*** Opening of SUPPLIED DATA ***

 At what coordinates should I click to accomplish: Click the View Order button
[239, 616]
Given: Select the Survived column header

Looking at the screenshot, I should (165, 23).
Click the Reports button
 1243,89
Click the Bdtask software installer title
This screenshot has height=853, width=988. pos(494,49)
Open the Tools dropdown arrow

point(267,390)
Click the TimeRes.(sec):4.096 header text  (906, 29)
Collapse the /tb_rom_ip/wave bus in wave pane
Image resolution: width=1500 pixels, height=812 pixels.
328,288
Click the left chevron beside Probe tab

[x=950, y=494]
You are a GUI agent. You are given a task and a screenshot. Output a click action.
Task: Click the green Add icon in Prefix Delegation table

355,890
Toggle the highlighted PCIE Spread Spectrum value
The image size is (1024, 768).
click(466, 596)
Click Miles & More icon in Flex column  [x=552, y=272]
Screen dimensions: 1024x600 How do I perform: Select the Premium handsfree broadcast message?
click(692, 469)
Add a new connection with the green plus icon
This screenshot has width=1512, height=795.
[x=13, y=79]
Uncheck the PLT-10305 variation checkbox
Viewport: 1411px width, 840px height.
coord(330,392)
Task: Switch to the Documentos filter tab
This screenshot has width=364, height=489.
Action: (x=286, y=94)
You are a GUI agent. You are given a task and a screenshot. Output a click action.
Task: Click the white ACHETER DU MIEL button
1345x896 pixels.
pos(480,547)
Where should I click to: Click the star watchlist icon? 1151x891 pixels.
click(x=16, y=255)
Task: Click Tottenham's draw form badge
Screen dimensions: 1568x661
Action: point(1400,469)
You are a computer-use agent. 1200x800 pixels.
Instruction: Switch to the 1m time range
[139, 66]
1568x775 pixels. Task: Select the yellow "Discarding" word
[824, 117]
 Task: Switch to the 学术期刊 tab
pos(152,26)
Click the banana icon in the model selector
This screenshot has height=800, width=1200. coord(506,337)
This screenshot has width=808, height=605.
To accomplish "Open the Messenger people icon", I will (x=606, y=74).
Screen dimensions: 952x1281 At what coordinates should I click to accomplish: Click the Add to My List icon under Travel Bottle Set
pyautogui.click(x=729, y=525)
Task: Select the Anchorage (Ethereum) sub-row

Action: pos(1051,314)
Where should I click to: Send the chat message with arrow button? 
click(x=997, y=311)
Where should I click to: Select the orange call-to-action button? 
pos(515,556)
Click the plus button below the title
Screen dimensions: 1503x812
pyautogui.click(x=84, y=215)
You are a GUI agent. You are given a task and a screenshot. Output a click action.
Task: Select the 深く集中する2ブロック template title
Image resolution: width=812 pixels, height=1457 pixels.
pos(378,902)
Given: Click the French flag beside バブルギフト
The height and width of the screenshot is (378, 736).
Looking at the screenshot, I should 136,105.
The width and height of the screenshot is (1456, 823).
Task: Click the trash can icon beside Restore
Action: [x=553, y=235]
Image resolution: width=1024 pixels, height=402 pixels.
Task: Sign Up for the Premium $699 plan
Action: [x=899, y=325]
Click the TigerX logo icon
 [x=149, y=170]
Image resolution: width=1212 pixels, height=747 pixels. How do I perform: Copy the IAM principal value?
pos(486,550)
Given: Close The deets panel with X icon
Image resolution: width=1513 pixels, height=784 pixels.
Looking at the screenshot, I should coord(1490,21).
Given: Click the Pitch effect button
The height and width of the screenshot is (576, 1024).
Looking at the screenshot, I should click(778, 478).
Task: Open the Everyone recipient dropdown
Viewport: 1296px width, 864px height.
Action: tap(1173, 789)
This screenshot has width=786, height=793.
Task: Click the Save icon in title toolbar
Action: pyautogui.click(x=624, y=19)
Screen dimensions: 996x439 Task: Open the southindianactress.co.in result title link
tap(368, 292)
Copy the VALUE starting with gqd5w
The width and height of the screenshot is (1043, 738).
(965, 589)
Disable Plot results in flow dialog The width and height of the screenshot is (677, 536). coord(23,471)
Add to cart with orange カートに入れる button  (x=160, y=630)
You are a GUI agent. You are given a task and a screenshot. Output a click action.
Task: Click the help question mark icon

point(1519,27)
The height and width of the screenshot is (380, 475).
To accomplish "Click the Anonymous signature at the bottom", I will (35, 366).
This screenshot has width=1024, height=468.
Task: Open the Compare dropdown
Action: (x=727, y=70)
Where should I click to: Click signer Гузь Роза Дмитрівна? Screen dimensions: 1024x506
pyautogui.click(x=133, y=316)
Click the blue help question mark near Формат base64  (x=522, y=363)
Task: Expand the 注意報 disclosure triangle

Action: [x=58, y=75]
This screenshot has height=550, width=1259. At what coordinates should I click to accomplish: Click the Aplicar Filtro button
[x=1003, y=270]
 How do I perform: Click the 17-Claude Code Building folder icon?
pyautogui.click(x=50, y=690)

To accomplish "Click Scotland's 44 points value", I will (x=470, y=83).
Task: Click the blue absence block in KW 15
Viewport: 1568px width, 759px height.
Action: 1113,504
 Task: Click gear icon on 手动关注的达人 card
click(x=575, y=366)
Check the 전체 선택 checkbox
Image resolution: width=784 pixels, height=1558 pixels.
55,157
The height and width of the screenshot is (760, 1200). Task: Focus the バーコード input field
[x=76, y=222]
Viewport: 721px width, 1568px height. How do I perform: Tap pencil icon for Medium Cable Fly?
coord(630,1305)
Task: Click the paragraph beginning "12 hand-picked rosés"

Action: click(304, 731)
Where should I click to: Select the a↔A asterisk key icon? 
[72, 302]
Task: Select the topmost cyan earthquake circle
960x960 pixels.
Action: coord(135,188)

*** Close of SUPPLIED DATA ***

-- WORK INSTRUCTION --
Your answer must be the lines from the first line of the entries above through the line that contains "Add a new connection with the green plus icon", written out exactly.

-- EXERCISE OUTPUT --
 At what coordinates should I click to accomplish: Click the View Order button
[239, 616]
Given: Select the Survived column header

Looking at the screenshot, I should (165, 23).
Click the Reports button
 1243,89
Click the Bdtask software installer title
This screenshot has height=853, width=988. pos(494,49)
Open the Tools dropdown arrow

point(267,390)
Click the TimeRes.(sec):4.096 header text  (906, 29)
Collapse the /tb_rom_ip/wave bus in wave pane
Image resolution: width=1500 pixels, height=812 pixels.
328,288
Click the left chevron beside Probe tab

[x=950, y=494]
You are a GUI agent. You are given a task and a screenshot. Output a click action.
Task: Click the green Add icon in Prefix Delegation table

355,890
Toggle the highlighted PCIE Spread Spectrum value
The image size is (1024, 768).
click(466, 596)
Click Miles & More icon in Flex column  [x=552, y=272]
Screen dimensions: 1024x600 How do I perform: Select the Premium handsfree broadcast message?
click(692, 469)
Add a new connection with the green plus icon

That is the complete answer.